Philip Venables (born 1979) is a British composer best known for his operatic and theatrical works with themes of sexuality, violence and politics.

Life and career 

Born in Chester, Venables studied at Jesus College, Cambridge and the Royal Academy of Music, where he studied under Philip Cashian and was awarded the DipRAM diploma and the Manson Fellowship in Composition.

Venables' orchestral works include Arc, written for the BBC Philharmonic; String Quartet for the Duke Quartet at Wigmore Hall; Hyaline, for the London Symphony Orchestra; and The Revenge of Miguel Cotto for the London Sinfonietta. His operatic and vocal works include In America et ego, performed at the Bregenz Festival; UNLEASHED, for the Grimeborn Festival; and Thalidomide for the BBC Singers.
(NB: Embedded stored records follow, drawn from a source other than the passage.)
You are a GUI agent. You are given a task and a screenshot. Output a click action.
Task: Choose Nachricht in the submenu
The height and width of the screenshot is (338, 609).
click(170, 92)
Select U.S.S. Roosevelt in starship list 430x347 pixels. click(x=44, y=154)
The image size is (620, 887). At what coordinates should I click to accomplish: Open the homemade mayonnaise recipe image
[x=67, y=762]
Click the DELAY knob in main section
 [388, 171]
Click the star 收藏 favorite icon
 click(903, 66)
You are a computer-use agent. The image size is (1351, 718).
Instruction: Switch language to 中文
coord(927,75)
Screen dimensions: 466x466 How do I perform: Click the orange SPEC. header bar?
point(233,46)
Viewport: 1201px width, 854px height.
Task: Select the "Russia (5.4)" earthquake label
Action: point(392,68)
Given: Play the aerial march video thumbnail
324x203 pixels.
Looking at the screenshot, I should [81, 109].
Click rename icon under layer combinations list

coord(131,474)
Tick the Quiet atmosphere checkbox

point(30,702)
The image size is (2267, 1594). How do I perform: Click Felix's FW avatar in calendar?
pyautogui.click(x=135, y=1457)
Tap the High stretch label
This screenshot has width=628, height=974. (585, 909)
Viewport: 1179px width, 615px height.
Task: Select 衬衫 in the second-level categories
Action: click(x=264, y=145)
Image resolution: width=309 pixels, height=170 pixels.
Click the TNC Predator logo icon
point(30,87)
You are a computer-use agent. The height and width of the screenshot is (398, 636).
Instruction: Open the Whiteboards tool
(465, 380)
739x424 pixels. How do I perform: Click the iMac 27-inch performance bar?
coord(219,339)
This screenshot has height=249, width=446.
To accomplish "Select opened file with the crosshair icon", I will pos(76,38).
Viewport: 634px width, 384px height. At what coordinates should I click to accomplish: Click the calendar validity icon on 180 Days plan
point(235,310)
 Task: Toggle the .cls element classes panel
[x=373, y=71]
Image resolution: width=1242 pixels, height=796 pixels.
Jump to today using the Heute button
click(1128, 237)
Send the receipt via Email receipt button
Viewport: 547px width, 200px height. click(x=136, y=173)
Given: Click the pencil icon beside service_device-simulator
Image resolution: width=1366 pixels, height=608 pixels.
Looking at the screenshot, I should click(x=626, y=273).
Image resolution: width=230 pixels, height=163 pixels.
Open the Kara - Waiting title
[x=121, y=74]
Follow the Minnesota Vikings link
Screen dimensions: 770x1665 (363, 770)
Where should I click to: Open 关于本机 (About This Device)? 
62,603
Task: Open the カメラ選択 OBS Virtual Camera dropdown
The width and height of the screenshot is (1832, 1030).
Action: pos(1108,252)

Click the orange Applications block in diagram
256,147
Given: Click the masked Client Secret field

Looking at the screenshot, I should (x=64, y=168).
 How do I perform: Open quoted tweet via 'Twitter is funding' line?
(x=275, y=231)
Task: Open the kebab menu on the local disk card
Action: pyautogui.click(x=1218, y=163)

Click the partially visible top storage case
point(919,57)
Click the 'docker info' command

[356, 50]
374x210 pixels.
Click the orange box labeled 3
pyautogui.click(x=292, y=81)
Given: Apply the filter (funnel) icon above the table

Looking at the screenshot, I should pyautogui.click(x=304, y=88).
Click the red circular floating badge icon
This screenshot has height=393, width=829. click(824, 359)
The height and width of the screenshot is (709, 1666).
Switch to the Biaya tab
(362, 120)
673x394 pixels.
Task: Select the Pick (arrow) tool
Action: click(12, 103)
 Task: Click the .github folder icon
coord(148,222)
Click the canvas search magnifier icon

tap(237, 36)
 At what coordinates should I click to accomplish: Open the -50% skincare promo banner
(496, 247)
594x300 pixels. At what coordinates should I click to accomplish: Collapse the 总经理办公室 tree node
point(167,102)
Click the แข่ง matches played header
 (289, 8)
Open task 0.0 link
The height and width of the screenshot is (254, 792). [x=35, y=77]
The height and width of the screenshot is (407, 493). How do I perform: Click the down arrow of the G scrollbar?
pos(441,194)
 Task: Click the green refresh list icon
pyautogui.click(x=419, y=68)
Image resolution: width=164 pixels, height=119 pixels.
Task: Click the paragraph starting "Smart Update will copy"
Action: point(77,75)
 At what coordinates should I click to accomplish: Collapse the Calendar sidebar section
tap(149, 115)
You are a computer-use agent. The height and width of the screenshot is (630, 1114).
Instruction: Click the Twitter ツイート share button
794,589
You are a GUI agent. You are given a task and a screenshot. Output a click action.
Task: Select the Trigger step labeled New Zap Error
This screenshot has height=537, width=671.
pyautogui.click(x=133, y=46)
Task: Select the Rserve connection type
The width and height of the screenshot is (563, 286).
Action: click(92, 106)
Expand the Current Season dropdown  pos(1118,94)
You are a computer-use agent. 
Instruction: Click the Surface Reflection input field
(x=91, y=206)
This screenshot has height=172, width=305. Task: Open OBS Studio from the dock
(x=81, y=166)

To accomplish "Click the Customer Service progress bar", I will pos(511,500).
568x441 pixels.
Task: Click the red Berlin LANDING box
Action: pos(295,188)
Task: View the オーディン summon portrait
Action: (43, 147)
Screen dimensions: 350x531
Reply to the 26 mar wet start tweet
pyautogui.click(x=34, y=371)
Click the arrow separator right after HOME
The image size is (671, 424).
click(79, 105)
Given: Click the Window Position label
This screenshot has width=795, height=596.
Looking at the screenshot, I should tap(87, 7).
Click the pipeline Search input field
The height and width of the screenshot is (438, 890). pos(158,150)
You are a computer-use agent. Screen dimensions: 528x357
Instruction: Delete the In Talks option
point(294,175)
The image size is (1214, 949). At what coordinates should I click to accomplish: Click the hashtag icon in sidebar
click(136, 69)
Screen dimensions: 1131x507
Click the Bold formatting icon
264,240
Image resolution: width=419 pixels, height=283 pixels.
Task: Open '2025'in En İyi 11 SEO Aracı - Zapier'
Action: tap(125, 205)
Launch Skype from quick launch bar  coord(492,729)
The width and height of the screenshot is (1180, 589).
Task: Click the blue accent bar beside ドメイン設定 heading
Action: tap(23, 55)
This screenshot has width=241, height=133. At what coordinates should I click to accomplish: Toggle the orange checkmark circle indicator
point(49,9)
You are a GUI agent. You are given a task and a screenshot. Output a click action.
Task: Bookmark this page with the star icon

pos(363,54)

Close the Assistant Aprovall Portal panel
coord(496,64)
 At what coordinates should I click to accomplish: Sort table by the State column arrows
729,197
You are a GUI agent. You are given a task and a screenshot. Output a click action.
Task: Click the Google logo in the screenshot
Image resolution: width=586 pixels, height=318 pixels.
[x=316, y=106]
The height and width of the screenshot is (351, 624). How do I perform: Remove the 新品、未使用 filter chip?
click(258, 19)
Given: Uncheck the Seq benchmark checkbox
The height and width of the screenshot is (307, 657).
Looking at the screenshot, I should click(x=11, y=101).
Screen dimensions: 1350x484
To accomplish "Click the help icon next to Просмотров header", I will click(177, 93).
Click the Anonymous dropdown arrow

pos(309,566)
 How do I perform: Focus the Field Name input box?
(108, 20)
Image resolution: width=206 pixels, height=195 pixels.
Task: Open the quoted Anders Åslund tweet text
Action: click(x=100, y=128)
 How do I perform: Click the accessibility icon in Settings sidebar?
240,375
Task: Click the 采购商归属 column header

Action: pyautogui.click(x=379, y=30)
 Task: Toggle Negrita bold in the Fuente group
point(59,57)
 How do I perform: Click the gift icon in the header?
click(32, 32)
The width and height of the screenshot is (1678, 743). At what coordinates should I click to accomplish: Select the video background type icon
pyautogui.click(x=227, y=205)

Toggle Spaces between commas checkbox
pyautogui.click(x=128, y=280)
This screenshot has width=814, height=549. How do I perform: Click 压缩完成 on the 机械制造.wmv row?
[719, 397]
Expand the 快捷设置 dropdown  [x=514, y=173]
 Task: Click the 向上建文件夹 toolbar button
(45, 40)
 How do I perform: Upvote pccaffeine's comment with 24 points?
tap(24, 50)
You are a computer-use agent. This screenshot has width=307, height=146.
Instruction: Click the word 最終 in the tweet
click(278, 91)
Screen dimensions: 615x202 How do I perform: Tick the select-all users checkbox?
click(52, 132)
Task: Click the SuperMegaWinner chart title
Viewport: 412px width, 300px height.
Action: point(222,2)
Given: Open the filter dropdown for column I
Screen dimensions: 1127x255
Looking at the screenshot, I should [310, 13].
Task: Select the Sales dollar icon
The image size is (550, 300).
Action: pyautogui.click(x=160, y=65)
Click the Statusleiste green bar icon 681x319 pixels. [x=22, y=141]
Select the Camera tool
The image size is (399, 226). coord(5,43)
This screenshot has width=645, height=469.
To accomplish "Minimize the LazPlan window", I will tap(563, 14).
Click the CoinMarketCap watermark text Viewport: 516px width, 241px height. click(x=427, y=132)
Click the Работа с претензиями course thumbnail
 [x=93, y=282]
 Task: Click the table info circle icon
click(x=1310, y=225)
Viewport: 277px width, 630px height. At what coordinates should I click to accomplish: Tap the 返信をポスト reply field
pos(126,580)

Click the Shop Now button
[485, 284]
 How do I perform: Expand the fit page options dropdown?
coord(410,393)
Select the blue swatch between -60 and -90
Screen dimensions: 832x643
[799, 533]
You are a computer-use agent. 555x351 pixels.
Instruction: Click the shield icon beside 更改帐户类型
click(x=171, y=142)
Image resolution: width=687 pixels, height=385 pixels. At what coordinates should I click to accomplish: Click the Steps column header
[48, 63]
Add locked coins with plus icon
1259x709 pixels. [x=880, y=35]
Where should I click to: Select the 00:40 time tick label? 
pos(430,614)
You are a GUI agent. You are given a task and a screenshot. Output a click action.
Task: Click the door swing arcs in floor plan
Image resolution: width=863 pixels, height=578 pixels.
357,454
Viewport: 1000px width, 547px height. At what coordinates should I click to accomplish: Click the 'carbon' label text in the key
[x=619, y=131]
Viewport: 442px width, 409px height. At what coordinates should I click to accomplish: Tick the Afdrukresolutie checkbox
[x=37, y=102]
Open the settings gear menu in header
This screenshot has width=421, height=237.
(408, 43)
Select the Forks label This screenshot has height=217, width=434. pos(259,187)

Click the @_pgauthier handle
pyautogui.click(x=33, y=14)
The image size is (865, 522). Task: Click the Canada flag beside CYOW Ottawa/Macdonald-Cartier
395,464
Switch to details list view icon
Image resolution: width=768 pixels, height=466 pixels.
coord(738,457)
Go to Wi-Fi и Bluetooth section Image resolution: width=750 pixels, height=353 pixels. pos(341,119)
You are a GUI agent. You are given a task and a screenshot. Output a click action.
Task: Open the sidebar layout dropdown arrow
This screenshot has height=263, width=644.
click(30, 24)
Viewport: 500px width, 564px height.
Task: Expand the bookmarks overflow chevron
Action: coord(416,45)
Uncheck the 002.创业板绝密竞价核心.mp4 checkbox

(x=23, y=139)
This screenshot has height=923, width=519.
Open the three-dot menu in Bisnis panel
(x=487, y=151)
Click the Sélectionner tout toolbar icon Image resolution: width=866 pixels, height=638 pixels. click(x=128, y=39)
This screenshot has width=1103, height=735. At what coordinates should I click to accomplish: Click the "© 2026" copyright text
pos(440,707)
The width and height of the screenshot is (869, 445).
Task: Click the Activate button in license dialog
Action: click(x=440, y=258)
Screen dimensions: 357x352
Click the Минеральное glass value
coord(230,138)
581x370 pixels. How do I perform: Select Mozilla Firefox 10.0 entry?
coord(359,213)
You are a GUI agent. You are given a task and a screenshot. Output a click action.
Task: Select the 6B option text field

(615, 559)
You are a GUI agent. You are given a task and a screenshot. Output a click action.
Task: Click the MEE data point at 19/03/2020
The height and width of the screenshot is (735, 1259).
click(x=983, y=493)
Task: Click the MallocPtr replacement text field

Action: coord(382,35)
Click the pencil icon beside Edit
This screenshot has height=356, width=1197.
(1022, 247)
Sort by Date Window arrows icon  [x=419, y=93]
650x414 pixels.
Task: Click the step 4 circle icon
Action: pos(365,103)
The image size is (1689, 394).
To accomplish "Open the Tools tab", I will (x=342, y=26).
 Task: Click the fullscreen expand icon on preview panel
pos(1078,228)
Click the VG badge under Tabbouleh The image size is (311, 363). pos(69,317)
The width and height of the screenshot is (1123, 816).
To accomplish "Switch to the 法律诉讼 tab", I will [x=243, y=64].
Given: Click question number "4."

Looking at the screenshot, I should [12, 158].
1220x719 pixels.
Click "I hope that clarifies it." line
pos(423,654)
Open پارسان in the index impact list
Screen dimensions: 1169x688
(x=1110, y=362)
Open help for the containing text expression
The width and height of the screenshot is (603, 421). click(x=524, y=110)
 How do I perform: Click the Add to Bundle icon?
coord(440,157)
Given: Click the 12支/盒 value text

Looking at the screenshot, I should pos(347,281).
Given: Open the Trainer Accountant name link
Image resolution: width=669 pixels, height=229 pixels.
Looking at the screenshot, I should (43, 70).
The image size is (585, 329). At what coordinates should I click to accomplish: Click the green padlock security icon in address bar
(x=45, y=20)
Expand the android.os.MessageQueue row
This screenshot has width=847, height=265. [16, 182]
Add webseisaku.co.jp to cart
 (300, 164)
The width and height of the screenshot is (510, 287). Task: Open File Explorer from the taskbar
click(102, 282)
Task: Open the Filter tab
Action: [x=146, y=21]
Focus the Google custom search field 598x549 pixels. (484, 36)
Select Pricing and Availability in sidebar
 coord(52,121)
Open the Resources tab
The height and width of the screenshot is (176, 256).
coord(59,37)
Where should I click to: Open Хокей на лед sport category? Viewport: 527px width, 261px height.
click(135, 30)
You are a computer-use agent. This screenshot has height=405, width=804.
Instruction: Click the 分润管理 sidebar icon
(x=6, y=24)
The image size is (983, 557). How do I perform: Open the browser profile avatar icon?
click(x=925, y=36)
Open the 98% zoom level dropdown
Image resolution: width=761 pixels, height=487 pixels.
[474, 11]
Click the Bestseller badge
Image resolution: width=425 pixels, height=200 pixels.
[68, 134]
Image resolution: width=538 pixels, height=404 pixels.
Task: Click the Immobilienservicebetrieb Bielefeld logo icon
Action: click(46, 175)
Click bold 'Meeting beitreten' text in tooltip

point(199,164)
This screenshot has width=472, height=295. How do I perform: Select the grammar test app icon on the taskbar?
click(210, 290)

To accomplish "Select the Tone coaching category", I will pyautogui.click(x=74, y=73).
His artistic collaborations have included Bound to Hurt, with Turner Prize winner Douglas Gordon; and Illusions, with avant-garde cabaret artist David Hoyle.

Venables wrote the 2016 operatic adaptation of 4.48 Psychosis by Sarah Kane for the Royal Opera at the Lyric Hammersmith. Authorised by Kane's estate as the first operatic adaptation of her work, the opera was well received by critics and nominated for the 2017 Olivier Award for Best New Opera Production.

Venables is the Doctoral Composer in Residence at the Royal Opera House and Guildhall School of Music and Drama. In 2016, he became an Associate of the Royal Academy of Music.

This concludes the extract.